We caught up with Brian Regnart, a KleenMark branch manager, to learn more about how our specially trained manufacturing teams stay on top of the toughest jobs, while freeing up a facility manager’s time and energy.
Question: One big issue we hear about is facility managers not having a backup plan for when cleaners call in sick. How does KleenMark address that?
Answer: We have a couple different approaches. First, we have technicians who can float between different accounts and facilities. They’re trained for an array of jobs and can quickly jump in if another cleaner calls in sick.
But there’s more. On top of that, our supervisors are all trained as cleaners and can easily jump in and help. We also staff with some redundancy to ensure there are enough people on hand to cover for anyone who is ill.
Q: How can facility managers stay on top of cleaning without micromanaging and wasting loads of time?
A: We’re able to provide weekly inspection reports via a digital dashboard. This allows facility managers to have clear insight into what’s been cleaned and when. Any needs or issues also are included.
Q: How does KleenMark keep unexpected janitorial needs – such as spill cleanup – from becoming an issue for facility managers?
A: We have a dedicated account manager for each of our clients. They’re readily available via phone, text, email, carrier pigeon or even the bat signal. For a facility manager, an unexpected cleaning need should never become a significant issue or problem for them.

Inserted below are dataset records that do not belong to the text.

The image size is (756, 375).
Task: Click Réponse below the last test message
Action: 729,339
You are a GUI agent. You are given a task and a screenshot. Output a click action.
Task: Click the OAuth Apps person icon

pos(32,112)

Q: How can a facility manager at a factory feel confident they don’t need to constantly be checking in on a cleaning team?
A: Well, for us, all our cleaners receive training specific to the manufacturing facility they’ll work in. With a dedicated Health, Safety & Training Manager, we’re well versed in OSHA regulations and more.

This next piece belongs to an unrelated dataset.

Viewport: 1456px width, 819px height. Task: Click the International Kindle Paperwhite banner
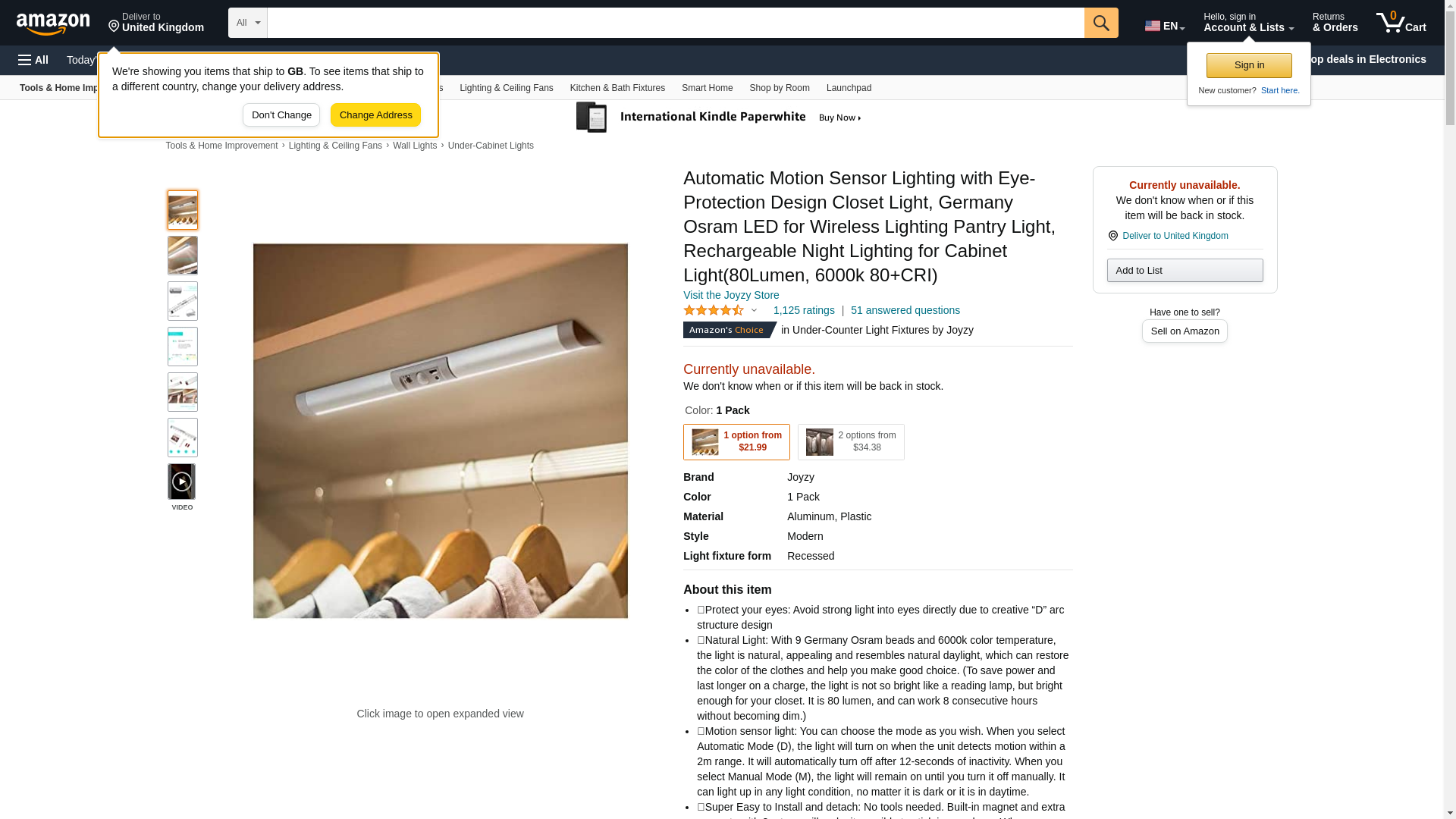720,118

On top of that, we spend additional time training on chemicals, cleaning frequency, which equipment to use and areas of focus. For instance, in factories restrooms and breakrooms can take a beating, so our crews clearly understand they will need to clean them more frequently than in an office, for instance.
Q: Why not just have production staff clean the manufacturing plant?
A: We’ve seen several instances where manufacturers pull people from their regular job, whether that’s on the line, running a forklift or something else, to clean. First, they aren’t properly trained, so it’s likely they’re less efficient and less effective. Second, when you pull someone from the line, you’re impacting productivity – and that’s just one more headache for a facility manager.